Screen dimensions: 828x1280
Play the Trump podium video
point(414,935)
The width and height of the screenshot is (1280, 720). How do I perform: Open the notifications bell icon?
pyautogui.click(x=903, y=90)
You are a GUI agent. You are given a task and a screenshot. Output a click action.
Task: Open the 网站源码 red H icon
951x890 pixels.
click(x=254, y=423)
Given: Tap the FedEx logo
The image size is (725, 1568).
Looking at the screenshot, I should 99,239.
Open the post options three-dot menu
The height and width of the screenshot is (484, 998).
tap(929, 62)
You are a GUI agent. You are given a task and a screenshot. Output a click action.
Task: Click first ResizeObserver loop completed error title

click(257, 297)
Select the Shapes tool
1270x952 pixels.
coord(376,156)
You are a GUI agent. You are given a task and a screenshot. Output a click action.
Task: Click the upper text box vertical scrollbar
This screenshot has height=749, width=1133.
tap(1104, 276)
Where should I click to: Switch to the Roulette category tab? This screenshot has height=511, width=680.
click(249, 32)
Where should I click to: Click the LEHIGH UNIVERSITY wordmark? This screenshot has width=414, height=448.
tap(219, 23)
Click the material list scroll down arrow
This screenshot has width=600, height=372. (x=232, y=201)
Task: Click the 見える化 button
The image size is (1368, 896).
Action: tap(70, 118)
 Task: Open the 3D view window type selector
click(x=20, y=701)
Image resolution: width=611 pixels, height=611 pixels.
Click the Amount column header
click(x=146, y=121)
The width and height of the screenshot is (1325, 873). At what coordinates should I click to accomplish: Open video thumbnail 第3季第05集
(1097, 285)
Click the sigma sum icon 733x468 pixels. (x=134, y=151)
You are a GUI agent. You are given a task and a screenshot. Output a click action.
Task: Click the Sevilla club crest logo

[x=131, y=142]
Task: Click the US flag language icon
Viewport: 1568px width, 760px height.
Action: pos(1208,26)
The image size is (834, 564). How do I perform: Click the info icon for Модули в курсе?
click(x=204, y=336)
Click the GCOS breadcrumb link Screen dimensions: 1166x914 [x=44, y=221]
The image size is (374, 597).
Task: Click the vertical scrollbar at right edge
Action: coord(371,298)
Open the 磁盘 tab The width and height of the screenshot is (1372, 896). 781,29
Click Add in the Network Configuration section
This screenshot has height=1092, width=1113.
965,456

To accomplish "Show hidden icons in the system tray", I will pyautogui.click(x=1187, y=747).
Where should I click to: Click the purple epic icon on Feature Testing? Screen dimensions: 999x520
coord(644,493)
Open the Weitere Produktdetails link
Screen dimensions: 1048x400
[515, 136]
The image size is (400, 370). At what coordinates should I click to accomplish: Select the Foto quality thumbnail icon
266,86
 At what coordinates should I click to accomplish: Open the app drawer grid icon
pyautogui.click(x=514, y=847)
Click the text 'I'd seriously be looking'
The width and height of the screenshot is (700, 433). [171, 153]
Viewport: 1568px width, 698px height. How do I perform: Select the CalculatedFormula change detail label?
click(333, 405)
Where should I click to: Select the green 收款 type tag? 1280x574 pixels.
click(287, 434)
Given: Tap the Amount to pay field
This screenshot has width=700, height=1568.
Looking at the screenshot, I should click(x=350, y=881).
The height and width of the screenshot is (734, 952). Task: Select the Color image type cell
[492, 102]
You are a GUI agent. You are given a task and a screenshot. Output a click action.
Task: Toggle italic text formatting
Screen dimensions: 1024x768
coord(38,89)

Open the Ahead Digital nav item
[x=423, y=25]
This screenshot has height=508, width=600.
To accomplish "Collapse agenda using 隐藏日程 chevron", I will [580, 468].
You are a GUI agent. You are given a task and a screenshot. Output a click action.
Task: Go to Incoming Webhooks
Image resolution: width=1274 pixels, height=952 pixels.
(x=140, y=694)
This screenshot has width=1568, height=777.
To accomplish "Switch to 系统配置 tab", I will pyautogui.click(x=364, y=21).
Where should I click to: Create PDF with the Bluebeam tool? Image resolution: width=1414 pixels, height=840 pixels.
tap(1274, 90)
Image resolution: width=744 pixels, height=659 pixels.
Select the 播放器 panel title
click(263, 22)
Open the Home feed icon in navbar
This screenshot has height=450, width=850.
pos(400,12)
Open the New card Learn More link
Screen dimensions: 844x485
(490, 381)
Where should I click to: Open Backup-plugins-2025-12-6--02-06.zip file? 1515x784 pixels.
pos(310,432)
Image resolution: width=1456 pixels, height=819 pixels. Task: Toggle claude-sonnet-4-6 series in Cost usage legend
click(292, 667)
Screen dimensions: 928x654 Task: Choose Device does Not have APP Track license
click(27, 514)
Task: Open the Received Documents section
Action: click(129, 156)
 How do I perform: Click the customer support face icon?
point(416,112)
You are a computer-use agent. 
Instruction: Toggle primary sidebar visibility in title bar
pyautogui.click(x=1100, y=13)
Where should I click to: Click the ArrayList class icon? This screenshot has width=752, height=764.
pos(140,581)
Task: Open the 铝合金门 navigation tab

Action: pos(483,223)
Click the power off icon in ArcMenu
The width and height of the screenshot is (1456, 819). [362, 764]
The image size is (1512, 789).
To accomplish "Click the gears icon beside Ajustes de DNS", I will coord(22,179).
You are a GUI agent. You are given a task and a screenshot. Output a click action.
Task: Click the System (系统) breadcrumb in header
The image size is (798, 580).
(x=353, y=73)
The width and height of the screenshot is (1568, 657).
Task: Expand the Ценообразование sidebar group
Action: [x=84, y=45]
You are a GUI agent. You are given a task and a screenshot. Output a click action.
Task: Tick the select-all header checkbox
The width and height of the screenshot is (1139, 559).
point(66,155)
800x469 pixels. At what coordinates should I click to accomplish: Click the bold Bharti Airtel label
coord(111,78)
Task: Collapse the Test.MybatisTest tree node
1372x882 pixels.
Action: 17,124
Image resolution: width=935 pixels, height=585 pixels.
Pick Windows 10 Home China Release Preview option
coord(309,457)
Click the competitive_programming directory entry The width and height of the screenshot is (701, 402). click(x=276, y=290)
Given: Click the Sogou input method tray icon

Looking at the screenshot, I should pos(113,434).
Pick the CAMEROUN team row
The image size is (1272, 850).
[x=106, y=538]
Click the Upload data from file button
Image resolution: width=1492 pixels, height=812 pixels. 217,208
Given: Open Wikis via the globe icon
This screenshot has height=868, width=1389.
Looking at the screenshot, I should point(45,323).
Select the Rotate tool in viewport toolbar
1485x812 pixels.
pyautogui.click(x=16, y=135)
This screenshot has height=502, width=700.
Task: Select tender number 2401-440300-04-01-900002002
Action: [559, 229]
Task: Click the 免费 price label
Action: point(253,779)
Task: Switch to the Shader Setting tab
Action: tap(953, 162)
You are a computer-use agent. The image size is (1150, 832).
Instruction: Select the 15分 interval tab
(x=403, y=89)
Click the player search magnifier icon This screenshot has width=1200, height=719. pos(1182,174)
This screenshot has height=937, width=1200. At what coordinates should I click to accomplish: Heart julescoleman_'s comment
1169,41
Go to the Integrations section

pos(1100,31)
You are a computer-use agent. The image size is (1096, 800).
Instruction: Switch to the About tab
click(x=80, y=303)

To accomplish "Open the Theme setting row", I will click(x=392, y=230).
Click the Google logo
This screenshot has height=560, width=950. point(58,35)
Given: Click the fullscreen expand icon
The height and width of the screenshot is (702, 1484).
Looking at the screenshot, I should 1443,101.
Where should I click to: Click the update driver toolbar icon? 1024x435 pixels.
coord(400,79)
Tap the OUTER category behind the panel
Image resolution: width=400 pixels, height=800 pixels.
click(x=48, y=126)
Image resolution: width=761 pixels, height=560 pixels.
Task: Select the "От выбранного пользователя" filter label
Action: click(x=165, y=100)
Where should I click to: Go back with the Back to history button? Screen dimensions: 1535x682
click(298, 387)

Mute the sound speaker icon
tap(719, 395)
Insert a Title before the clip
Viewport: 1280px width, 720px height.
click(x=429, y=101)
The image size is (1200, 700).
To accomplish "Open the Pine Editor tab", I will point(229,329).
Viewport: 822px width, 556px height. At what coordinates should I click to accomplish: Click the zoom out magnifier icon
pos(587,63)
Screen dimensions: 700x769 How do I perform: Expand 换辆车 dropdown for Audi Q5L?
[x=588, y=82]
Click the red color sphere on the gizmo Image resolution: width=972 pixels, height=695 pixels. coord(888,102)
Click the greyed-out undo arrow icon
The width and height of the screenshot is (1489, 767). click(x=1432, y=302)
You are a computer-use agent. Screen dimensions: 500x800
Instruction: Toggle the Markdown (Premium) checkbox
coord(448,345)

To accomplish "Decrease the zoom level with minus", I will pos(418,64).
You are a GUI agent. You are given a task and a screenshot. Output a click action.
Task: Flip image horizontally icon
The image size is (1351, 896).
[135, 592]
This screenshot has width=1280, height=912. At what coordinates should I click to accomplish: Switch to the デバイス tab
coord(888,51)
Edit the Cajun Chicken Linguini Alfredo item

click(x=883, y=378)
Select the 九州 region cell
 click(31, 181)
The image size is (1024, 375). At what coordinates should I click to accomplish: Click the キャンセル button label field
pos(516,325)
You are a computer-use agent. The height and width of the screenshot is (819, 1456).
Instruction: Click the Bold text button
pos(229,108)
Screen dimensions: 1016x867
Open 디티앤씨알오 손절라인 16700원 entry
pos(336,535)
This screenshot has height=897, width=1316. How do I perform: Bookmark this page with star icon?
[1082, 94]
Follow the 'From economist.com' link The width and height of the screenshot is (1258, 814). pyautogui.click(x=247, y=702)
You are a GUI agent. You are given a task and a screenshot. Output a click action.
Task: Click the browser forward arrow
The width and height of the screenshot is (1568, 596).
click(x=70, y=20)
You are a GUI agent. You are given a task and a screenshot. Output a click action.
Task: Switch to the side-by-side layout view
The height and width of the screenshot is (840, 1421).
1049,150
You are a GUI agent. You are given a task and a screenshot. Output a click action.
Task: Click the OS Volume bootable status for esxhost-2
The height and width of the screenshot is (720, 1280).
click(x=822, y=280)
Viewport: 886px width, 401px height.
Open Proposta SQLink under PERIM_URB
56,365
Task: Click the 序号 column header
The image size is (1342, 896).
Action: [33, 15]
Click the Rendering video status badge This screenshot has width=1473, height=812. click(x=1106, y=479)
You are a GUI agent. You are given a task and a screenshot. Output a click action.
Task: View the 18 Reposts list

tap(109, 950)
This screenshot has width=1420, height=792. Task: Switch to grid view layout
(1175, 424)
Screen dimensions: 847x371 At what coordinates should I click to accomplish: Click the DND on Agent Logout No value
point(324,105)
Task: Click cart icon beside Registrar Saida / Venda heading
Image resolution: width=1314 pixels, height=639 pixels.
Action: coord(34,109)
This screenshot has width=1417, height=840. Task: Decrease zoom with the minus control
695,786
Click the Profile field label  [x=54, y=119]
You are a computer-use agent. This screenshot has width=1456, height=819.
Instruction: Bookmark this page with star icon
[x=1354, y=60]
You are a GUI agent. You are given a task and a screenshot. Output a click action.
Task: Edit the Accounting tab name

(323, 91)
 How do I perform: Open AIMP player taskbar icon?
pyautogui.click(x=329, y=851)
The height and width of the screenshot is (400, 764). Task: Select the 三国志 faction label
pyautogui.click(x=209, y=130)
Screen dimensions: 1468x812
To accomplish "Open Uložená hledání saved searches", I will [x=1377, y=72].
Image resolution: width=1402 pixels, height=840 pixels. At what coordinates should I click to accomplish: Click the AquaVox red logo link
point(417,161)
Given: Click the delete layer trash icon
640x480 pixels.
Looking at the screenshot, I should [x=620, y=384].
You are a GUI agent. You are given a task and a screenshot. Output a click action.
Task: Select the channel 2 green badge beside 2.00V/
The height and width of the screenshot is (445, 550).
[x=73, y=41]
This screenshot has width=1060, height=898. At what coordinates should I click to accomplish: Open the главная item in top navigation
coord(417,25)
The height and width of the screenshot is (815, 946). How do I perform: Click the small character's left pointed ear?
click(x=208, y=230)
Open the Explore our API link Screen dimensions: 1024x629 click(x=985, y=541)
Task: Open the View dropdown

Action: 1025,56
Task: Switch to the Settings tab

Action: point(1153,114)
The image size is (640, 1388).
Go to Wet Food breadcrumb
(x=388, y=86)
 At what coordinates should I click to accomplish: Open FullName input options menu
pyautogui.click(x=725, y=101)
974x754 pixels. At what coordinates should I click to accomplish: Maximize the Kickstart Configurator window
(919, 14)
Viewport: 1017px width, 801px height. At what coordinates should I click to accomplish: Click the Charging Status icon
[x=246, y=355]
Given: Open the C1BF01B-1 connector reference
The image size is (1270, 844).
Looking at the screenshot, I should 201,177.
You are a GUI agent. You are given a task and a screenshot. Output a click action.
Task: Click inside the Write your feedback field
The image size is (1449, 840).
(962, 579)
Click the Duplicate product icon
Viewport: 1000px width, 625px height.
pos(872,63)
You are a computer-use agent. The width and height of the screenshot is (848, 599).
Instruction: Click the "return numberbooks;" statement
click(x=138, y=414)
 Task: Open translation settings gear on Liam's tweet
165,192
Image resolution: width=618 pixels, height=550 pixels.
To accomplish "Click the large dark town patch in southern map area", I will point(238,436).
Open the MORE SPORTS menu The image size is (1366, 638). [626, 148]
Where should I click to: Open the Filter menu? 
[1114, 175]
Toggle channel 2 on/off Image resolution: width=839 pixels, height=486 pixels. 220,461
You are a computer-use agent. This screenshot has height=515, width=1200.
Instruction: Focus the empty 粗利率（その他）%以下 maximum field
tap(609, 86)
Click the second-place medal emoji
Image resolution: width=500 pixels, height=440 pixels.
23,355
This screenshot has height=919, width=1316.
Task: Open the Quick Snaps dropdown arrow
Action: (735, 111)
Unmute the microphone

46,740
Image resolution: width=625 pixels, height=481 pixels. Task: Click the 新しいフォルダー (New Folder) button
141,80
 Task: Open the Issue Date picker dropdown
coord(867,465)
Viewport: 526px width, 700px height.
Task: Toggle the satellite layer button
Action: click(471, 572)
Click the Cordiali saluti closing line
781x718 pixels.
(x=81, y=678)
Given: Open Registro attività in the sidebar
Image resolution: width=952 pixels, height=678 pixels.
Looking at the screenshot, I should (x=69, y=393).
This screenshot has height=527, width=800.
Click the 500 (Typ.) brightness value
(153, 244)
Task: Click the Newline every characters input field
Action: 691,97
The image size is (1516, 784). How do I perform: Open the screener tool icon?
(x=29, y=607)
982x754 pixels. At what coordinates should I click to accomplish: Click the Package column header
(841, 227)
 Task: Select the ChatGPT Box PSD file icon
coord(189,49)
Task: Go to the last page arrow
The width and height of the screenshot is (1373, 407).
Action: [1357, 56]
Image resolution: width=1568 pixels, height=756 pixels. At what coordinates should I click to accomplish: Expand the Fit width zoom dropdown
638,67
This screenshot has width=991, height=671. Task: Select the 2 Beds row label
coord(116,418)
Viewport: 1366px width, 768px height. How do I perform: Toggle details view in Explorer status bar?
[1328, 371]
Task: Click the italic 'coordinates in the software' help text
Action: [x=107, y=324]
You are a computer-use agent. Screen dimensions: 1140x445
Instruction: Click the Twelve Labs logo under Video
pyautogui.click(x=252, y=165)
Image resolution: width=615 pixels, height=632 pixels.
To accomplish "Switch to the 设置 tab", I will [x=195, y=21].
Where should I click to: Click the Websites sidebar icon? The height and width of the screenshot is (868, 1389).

◆ ◆ ◆ ◆ ◆ ◆ ◆

### À faire
Reproduisez telles quelles les lignes allant de la ligne qui contient « Task: Open the 3D view window type selector » jusqu'à celle qui contient « click(287, 434) », ces deux lignes incluses.

### Réponse écrite
 Task: Open the 3D view window type selector
click(x=20, y=701)
Image resolution: width=611 pixels, height=611 pixels.
Click the Amount column header
click(x=146, y=121)
The width and height of the screenshot is (1325, 873). At what coordinates should I click to accomplish: Open video thumbnail 第3季第05集
(1097, 285)
Click the sigma sum icon 733x468 pixels. (x=134, y=151)
You are a GUI agent. You are given a task and a screenshot. Output a click action.
Task: Click the Sevilla club crest logo

[x=131, y=142]
Task: Click the US flag language icon
Viewport: 1568px width, 760px height.
Action: pos(1208,26)
The image size is (834, 564). How do I perform: Click the info icon for Модули в курсе?
click(x=204, y=336)
Click the GCOS breadcrumb link Screen dimensions: 1166x914 [x=44, y=221]
The image size is (374, 597).
Task: Click the vertical scrollbar at right edge
Action: coord(371,298)
Open the 磁盘 tab The width and height of the screenshot is (1372, 896). 781,29
Click Add in the Network Configuration section
This screenshot has height=1092, width=1113.
965,456

To accomplish "Show hidden icons in the system tray", I will pyautogui.click(x=1187, y=747).
Where should I click to: Click the purple epic icon on Feature Testing? Screen dimensions: 999x520
coord(644,493)
Open the Weitere Produktdetails link
Screen dimensions: 1048x400
[515, 136]
The image size is (400, 370). At what coordinates should I click to accomplish: Select the Foto quality thumbnail icon
266,86
 At what coordinates should I click to accomplish: Open the app drawer grid icon
pyautogui.click(x=514, y=847)
Click the text 'I'd seriously be looking'
The width and height of the screenshot is (700, 433). [171, 153]
Viewport: 1568px width, 698px height. How do I perform: Select the CalculatedFormula change detail label?
click(333, 405)
Where should I click to: Select the green 收款 type tag? 1280x574 pixels.
click(287, 434)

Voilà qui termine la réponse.